Winter 2017 Schedule

Talking to Others: Ancient Inscriptions in Multicultural or Multilingual Contexts

Sessions 1-2: Monday January 23 1:30 to 4:30pm, Classics 21
John Ma (Columbia), “Speaking to Friends, Signalling to Outsiders: Peer-Polity Interaction and Its Effects in the Hellenistic and Late Hellenistic Age.”
Diana van Renswoude (UoC), “Hebrew and Aramaic during the Second Temple Period.”

Sessions 3-4: Monday February 6 1:30 to 4:30pm, Classics 21
Eugene Cruz-Uribe (IndianaU East), “Rock Art and Demotic Graffiti at Philae Temple: Two Cultures in Competition.”
Ella Karev (UoC), “Searching for Code-Switching and Language Interference in the Memphis Decree.”

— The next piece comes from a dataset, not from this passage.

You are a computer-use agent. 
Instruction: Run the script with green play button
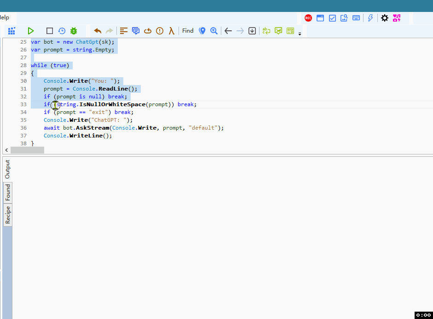(x=31, y=31)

Sessions 5-6: Monday February 20 1:30 to 5:00pm, Classics 21
Richard Payne (UoC) and Alain Bresson (UoC), “The Shapur I Inscription.”
Tim Clark (UoC), “Representing Ērānšahr: Conceptualizations of the Sasanian Empire in the Shāpūr-Ka’ba-ye Zardošt (ŠKZ) and Bishapur II.”
Conclusions by Petra Goedegebuure (UoC)


The ancient world was exceptionally multicultural and multilingual. Even within one kingdom or empire the cultural and linguistic diversity was extreme. How did states deal with this diversity? What strategies did they use to address wider audiences? We will focus on inscriptions (on stone or other material, but also including the legends of coins), which in many cases are the only source at our disposal for most of the regions we want to envisage. While not neglecting Rome and the western Mediterranean, our main focus will be on the regions extending from the Eastern Mediterranean to Central Asia.

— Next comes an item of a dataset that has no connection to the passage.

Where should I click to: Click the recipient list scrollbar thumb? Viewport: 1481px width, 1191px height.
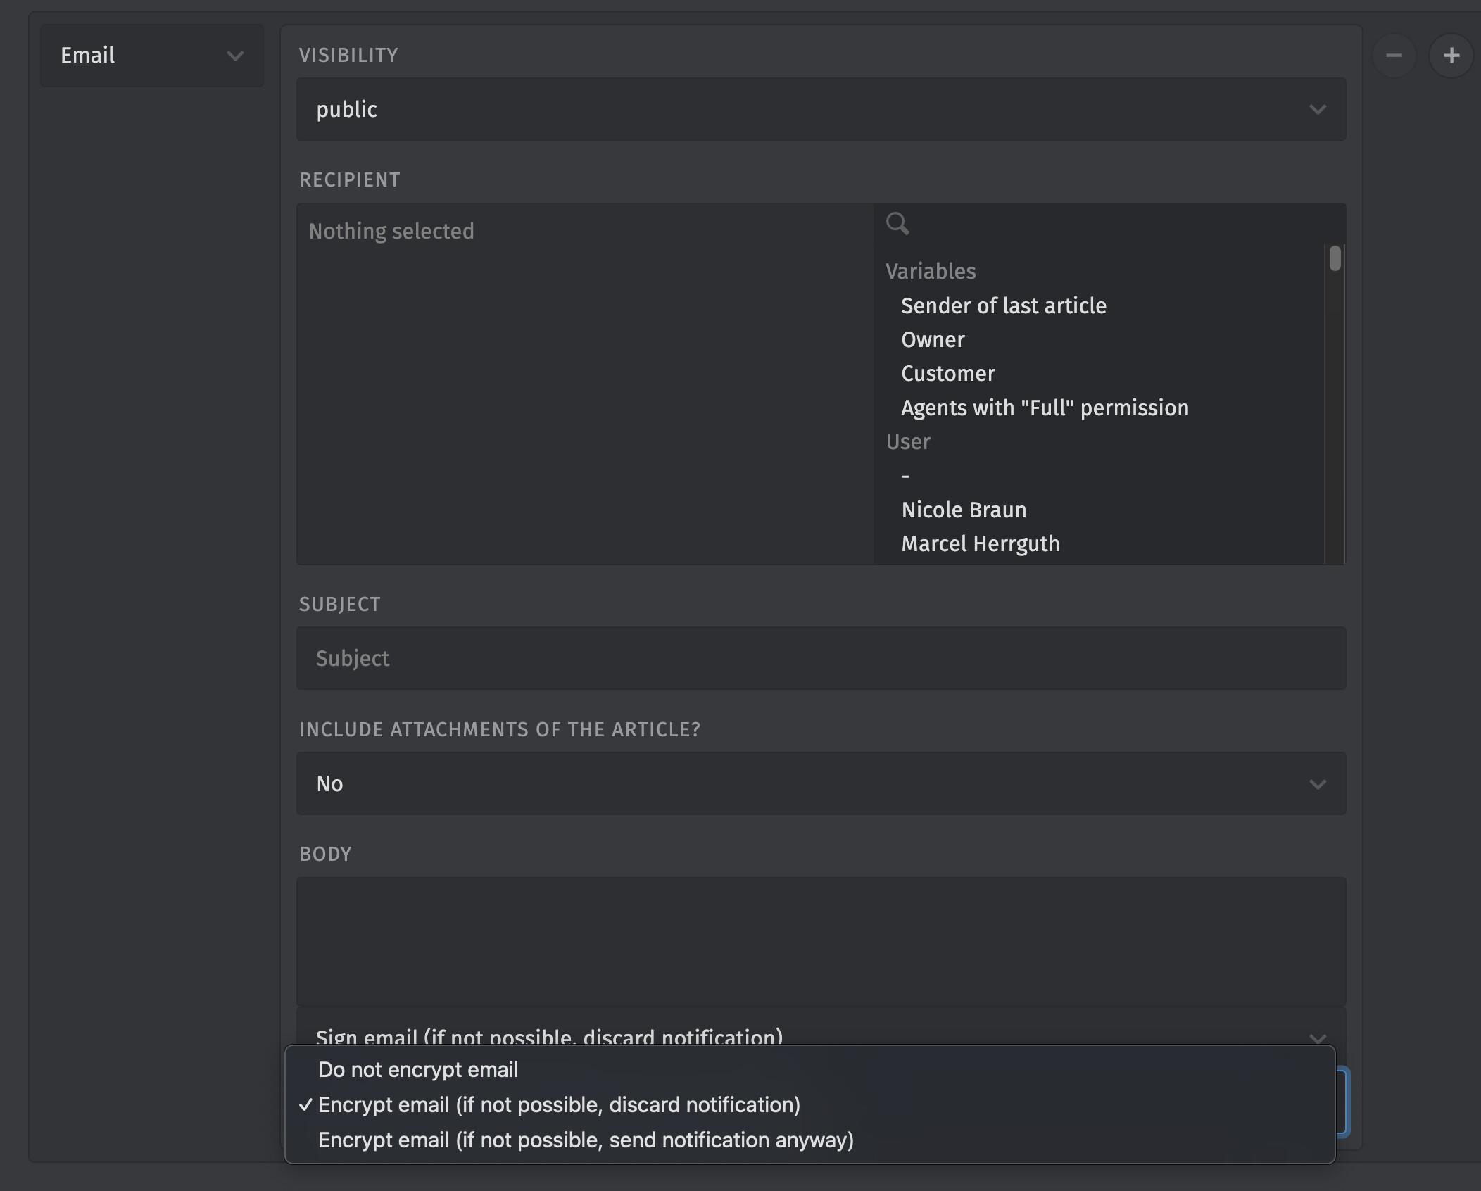point(1335,258)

Some ancient kingdoms or empires (for instance the Seleukids) made the choice of one single official language, but many others (the Achaemenids, the Ptolemies, the Parthians, the Sasanians) opted for a diversity of languages. Even more strikingly the languages used by some states (for instance Armenia or Georgia) in their inscriptions were not even their own, but those of their neighbors.

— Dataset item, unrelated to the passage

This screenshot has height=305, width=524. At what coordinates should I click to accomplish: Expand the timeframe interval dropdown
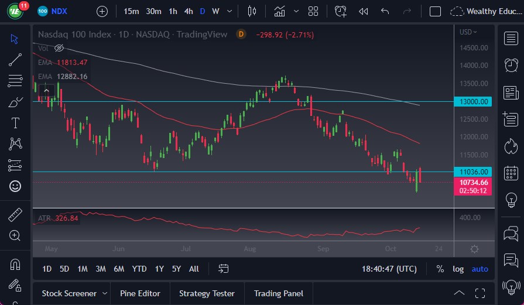(x=228, y=11)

In some cases, it took centuries before a new script was developed, which allowed inscribing texts in a form of “national” language. The emergence of these new languages should provide also a worthy topic of analysis.

Inevitably, these interactions between cultures and languages produced interesting phenomena of code switching, where some words are borrowed from another language, because the “target language” does not have the equivalent word. Interaction between Greek and Latin has already been well studied but there is more to do for the interactions between languages in the East.